INTRIGUE. TENSION. LOVE AFFAIRS:
In The Historical Romance series, a set of stand-alone novels, Vivian Stuart builds her compelling narratives around the dramatic lives of sea captains, nurses, surgeons, and members of the aristocracy.
Stuart takes us back to the societies of the 20th century, drawing on her own experience of places across Australia, India, East Asia, and the Middle East.

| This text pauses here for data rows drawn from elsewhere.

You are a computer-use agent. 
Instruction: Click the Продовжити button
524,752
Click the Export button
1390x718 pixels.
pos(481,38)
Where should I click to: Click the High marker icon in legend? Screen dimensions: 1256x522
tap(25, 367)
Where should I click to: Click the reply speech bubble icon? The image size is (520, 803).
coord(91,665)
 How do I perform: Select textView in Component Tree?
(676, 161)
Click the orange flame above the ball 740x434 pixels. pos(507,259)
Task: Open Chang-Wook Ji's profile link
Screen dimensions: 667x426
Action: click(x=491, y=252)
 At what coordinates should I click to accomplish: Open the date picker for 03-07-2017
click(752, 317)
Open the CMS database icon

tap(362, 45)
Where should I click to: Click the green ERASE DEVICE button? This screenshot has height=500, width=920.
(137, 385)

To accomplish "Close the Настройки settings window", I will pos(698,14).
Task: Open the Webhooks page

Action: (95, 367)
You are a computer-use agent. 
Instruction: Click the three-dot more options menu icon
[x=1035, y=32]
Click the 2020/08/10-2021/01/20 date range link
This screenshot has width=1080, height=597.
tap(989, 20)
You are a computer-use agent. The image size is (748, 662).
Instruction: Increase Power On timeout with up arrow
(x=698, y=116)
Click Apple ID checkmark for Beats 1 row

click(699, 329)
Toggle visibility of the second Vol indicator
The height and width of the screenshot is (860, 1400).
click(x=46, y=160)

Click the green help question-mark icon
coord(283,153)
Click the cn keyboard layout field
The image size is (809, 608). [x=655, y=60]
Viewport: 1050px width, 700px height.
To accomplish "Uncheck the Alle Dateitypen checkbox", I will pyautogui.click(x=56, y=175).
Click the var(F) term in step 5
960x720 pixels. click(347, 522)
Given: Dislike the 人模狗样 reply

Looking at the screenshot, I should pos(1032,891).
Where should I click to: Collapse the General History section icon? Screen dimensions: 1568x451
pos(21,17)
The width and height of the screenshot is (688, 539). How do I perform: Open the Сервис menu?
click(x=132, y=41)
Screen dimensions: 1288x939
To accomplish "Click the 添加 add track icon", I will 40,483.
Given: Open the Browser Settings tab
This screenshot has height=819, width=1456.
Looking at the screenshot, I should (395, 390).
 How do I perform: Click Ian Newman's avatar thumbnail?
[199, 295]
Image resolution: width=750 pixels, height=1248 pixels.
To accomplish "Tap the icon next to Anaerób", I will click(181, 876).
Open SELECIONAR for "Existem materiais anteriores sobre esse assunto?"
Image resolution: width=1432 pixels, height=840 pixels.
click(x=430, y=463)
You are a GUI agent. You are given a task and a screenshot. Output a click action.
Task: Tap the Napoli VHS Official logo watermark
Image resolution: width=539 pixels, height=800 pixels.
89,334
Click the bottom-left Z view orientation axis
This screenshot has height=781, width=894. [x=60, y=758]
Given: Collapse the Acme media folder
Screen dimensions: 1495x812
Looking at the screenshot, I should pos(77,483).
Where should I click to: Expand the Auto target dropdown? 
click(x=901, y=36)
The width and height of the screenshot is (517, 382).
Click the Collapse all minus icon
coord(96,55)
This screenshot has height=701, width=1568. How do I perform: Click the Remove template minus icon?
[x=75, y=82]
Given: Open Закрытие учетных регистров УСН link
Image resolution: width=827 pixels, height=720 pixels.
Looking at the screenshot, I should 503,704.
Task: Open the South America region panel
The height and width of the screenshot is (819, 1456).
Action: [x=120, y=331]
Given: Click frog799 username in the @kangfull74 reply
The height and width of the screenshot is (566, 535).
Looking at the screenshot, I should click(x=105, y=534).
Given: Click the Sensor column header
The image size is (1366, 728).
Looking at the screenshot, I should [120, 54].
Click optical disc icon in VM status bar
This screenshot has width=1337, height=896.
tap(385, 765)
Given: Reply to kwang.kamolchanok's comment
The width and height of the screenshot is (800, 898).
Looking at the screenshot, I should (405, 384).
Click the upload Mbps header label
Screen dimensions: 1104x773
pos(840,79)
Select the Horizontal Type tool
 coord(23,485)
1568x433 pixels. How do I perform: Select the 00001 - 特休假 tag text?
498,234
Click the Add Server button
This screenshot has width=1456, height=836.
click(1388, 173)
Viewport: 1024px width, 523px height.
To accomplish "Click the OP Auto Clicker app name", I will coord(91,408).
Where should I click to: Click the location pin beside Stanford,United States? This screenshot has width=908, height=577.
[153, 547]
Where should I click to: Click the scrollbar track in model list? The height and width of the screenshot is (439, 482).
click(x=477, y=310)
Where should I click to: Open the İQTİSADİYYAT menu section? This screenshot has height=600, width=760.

Somerled Sinclair returned after five years to his Scottish castle home to find it shrouded in mist — a mist symbolical of the doubts and difficulties surrounding it. Everything, he found, was changed — his mother shocked by the loss of her husband; his brother Torquil — Lord Ardlair — burdened by the desperate struggle to save the estate; old servants pensioned off; and a certain Miss Alison Graham very much in charge. There was a possible solution in Jennifer Oakroyd, whose millionaire father was determined that she should become Lady Ardlair. But Somerled's initial dislike and suspicion of Alison increased when she informed him that she herself was engaged to Torquil, and had no intention of giving him up.
The Sinclair's problems were overwhelming, but in this story they are at last dispelled, to leave a picture of life in the Highlands most satisfying to anyone who, like the author, knows and loves them.